Bold denotes full ministers attending the weekly cabinet council.
 ^{a} Deputy ministers are not members of the cabinet but may attend cabinet meetings.
 References:

==Changes==

===Resignations===

Yanis Varoufakis, the Minister of Finance, resigned on 6 July 2015, following the 'No' vote in the Greek bailout referendum. In a blog post on his website, Varoufakis wrote: "Soon after the announcement of the referendum results, I was made aware of a certain preference by some Eurogroup participants, and assorted 'partners', for my... 'absence' from its meetings; an idea that the prime minister judged to be potentially helpful to him in reaching an agreement. For this reason I am leaving the Ministry of Finance today." Varoufakis was succeeded as Minister of Finance by Euclid Tsakalotos. Tsakalotos in turn left his role as Alternate Minister of International Economic Affairs, leaving the position vacant.

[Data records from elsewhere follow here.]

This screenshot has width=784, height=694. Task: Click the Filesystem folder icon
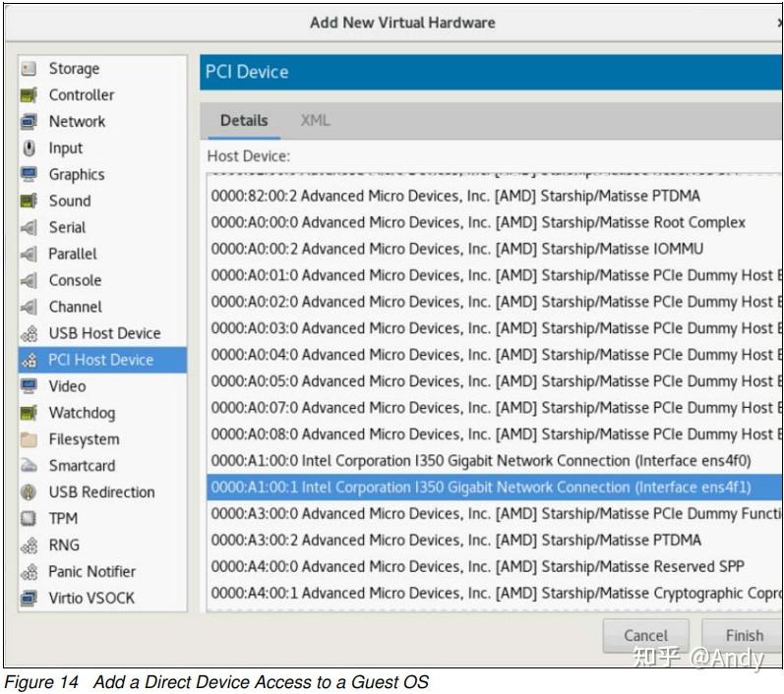pyautogui.click(x=29, y=439)
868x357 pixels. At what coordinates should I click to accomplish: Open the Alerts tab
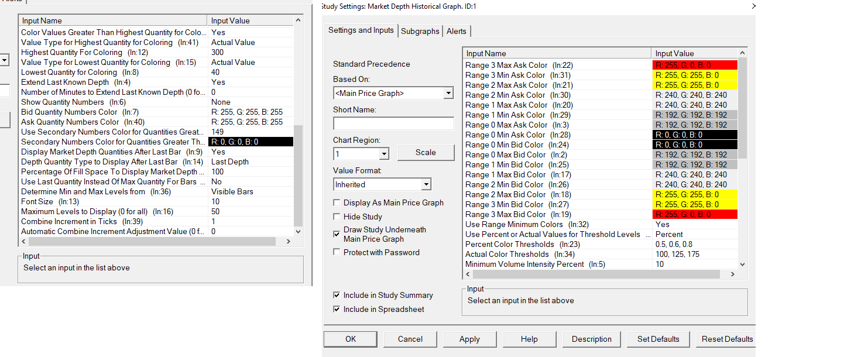point(457,32)
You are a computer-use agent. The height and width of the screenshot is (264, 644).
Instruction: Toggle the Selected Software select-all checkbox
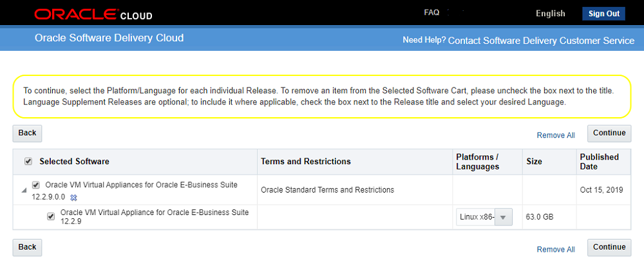(x=28, y=162)
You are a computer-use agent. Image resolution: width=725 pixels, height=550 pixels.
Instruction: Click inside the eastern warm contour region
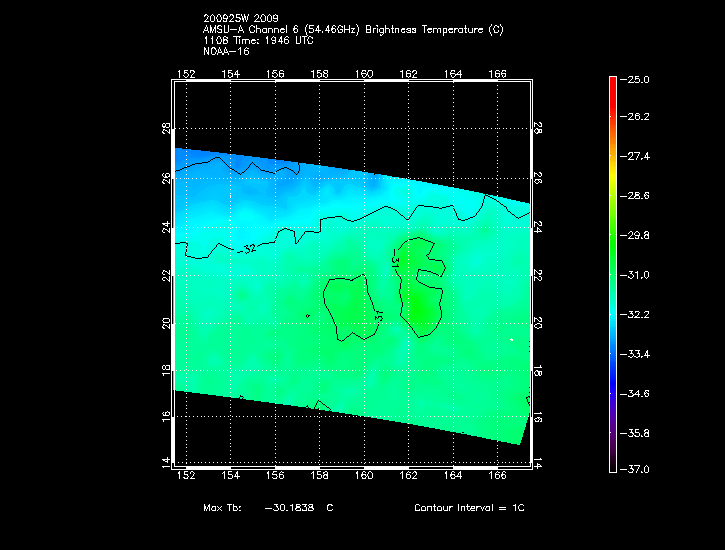click(422, 300)
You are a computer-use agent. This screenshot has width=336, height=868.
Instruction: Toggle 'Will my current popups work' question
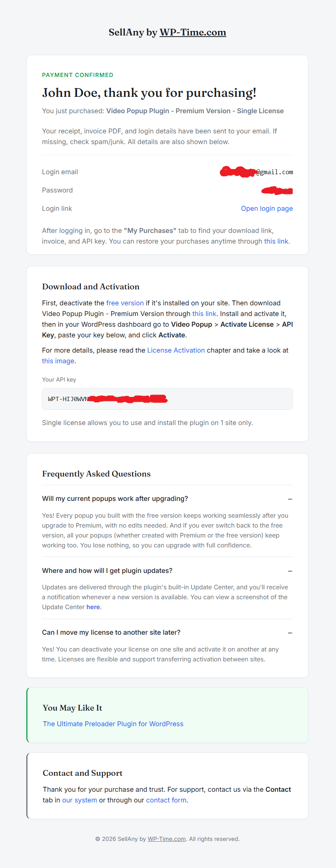tap(115, 499)
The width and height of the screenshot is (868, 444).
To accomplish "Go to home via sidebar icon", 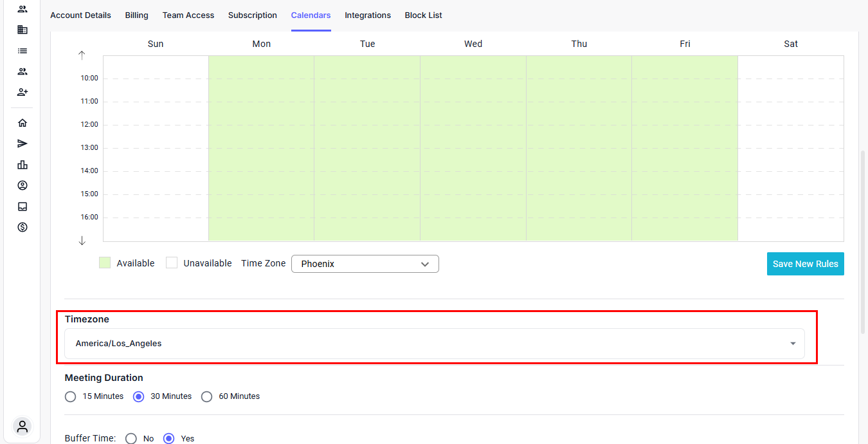I will click(x=23, y=123).
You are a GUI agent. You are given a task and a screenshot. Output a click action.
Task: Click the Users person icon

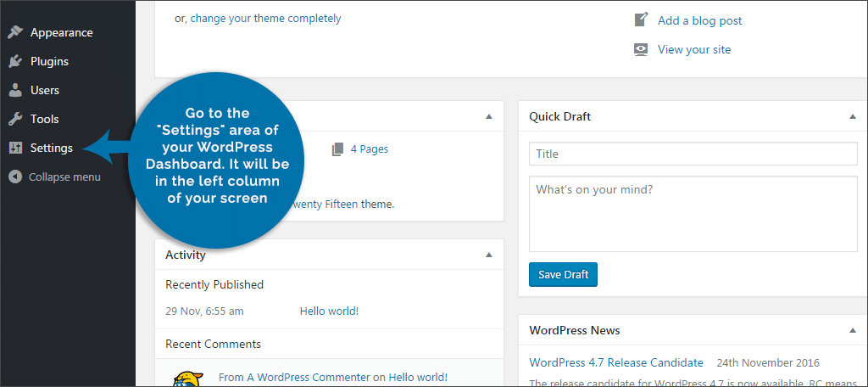[x=15, y=90]
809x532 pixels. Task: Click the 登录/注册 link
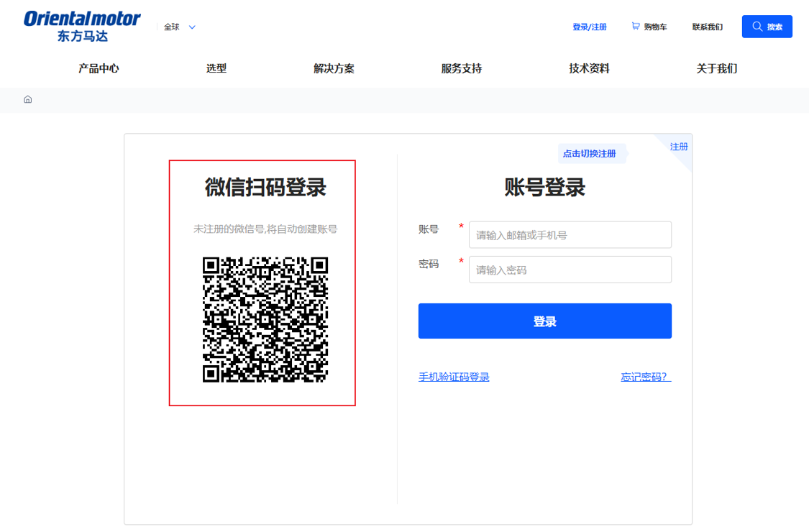coord(590,26)
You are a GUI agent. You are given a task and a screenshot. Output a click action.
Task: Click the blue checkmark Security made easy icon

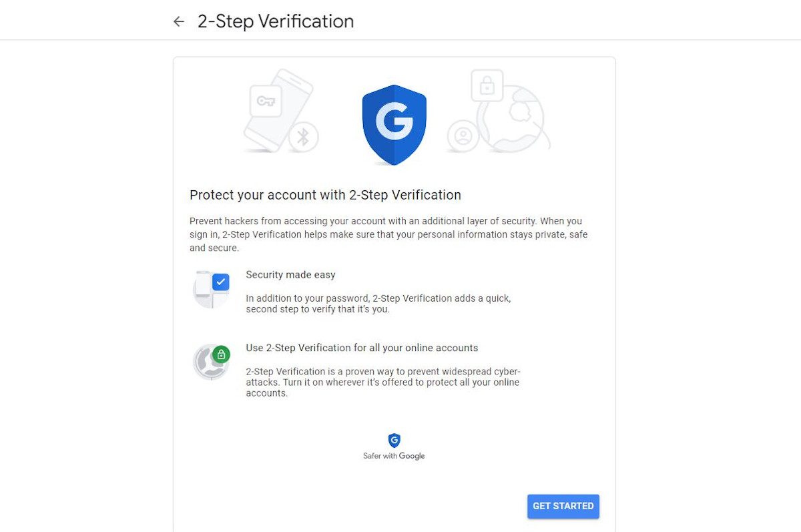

Nikolaos Chountis, the Alternate Minister of European Affairs, resigned on 13 July 2015, three days before the debate on the first round of measures in the tenth austerity package began in the Hellenic Parliament. He also resigned from his parliamentary seat. Chountis subsequently took up the post of Member of the European Parliament for Greece, following Manolis Glezos's resignation. Chountis was replaced as Alternate Minister of European Affairs by Sia Anagnostopoulou, as part of the 17 July cabinet reshuffle.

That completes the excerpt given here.